Yesterday Alexx and I went to the production of "The Taming of the Shrew" being put on by the Actors Shakespeare Project http://www.actorsshakespeareproject.org/
in the basement theatre of Harvard's Garage. Talk about liminal spaces--even for Boston, this is a strange marginal space--seriously, make certain that you don't need to use a bathroom anytime soon.
I think this was the most enjoyable production of the Shrew that I have ever seen live. It was tumultuous, manic, and yet, for once, I got the feeling that Petruchio's heart went deeper than the depth of his purse.
You have to understand: when the question of which Shakespeare character do you identify with comes up, as it is wont to do in the sort of geeky circles in which I swim, there has never been a doubt in my mind--I am so Kate (but without so much throwing, which is good, because I throw like a blind girl).
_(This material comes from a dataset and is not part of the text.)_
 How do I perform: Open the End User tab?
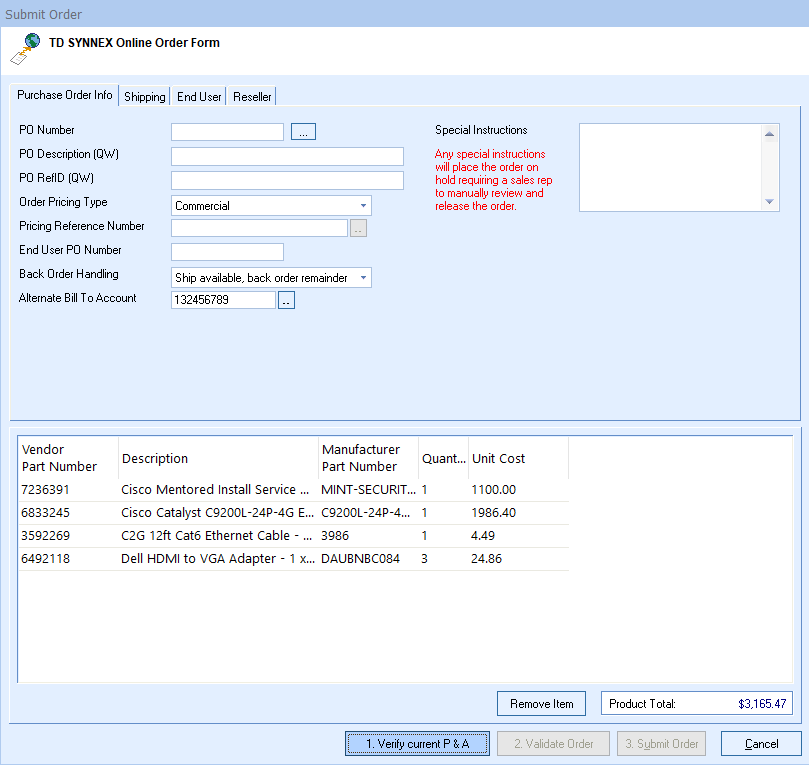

As I grow older, however, it has become more and more difficult for me to feel that Petruchio deserves Kate. Most portrayals of the character are pretty shallow, and make him seem more like a used car salesman than a man who really cares about the woman for whom he has bargained. And then there is that final speech of Kate's in the last act--what can you do with that?
This production took on some of those problematical issues, along with the equally problematical Induction scene, and made them work.
When I say that this production is manic and tumultuous, I mean it. Fast-paced with fast costume changes and occasional spoken Cliff notes for the confused Christopher Sly, not to mention the swinging from the rafters, make this one of the most physical productions I've ever witnessed. Also, I have a new appreciation of the stage direction [exeunt, screaming].
Yet, as Alexx pointed out, the players do not go for all the sex jokes. This was an interesting decision as not only did it open up the possibilities of going for unexpected humorous bits, but it made me consider how many of those sex jokes serve to underscore the fact that Kate's worth in the eyes of the males of the story lies only in her being female and thus "made to bear." (men and babies, that is).
A lot of the changed dynamic, I felt, came from Benjamin Evett, who played Christopher Sly and Petruchio. He really uses his voice to give a full range of emotions--something that is given a lot of lip service in acting but is not as often followed through upon--and when he is being honest with Kate you know it. Really, Evett was the sexiest Petruchio I've heard, and the bits he sang from the musical "Kiss Me Kate" didn't hurt, either.
Sarah Newhouse was an awesome Kate, obviously both funny and smart and half-crazy from having to deal with these ...men. I forgot to ask if she was a redhead, but she sounded like a redhead.
Agreed, there is still that final speech of Kate's, what can you do with it? but Newhouse delivered it well, and the final few minutes of the play show that Petruchio as well as Kate have managed to pull one over on the rest of the crowd, suggesting that their various performances were both transformative as well as tricksey, and you know how I love those tricksters.
I would definitely go see this production again and I would recommend it as a fast and funny production full of surprises.